Last updated:
0 purchases
PyxLSTM 1.0.1
PyxLSTM
PyxLSTM is a Python library that provides an efficient and extensible implementation of the Extended Long Short-Term Memory (xLSTM) architecture based on the research paper "xLSTM: Extended Long Short-Term Memory" by Beck et al. (2024). xLSTM enhances the traditional LSTM by introducing exponential gating, memory mixing, and a matrix memory structure, enabling improved performance and scalability for sequence modeling tasks.
Features
Implements the sLSTM (scalar LSTM) and mLSTM (matrix LSTM) variants of xLSTM
Supports pre and post up-projection block structures for flexible model architectures
Provides high-level model definition and training utilities for ease of use
Includes scripts for training, evaluation, and text generation
Offers data processing utilities and customizable dataset classes
Lightweight and modular design for seamless integration into existing projects
Extensively tested and documented for reliability and usability
Suitable for a wide range of sequence modeling tasks, including language modeling, text generation, and more
Installation
To install PyxLSTM, you can use pip:
pip install PyxLSTM
Alternatively, you can clone the repository and install it manually:
git clone https://github.com/muditbhargava66/PyxLSTM.git
cd PyxLSTM
pip install -r requirements.txt
python setup.py install
Usage
Here's a basic example of how to use PyxLSTM for language modeling:
from xLSTM.model import xLSTM
from xLSTM.data import LanguageModelingDataset, Tokenizer
from xLSTM.utils import load_config, set_seed, get_device
# Load configuration
config = load_config("path/to/config.yaml")
set_seed(config.seed)
device = get_device()
# Initialize tokenizer and dataset
tokenizer = Tokenizer(config.vocab_file)
train_dataset = LanguageModelingDataset(config.train_data, tokenizer, config.max_length)
# Create xLSTM model
model = xLSTM(len(tokenizer), config.embedding_size, config.hidden_size,
config.num_layers, config.num_blocks, config.dropout,
config.bidirectional, config.lstm_type)
model.to(device)
# Train the model
optimizer = torch.optim.Adam(model.parameters(), lr=config.learning_rate)

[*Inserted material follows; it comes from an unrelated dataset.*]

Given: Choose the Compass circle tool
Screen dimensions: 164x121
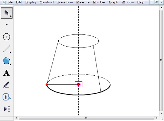Looking at the screenshot, I should tap(7, 37).
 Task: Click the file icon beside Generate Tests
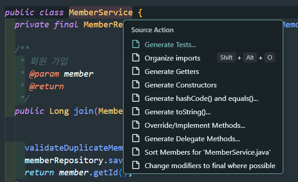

criterion = torch.nn.CrossEntropyLoss(ignore_index=tokenizer.pad_token_id)
train(model, train_dataset, optimizer, criterion, config, device)
For more detailed usage instructions and examples, please refer to the documentation.
Code Directory Structure
xLSTM/
│
├── xLSTM/
│ ├── __init__.py
│ ├── slstm.py
│ ├── mlstm.py
│ ├── block.py
│ └── model.py
│
├── scripts/
│ ├── train.py
│ ├── evaluate.py
│ └── generate.py
│
├── data/
│ ├── dataset.py
│ └── tokenizer.py
│
├── utils/
│ ├── config.py
│ ├── logging.py
│ └── utils.py
│
├── tests/
│ ├── test_slstm.py
│ ├── test_mlstm.py
│ ├── test_block.py
│ └── test_model.py
│
├── docs/
│ ├── slstm.md
│ ├── mlstm.md
│ └── training.md
│
├── examples/
│ └── language_modeling.py
│
├── .gitignore
├── pyproject.toml
├── MANIFEST.in
├── requirements.txt
├── README.md
└── LICENSE
xLSTM/: The main Python package containing the implementation.
slstm.py: Implementation of the sLSTM module.
mlstm.py: Implementation of the mLSTM module.
block.py: Implementation of the xLSTM blocks (pre and post up-projection).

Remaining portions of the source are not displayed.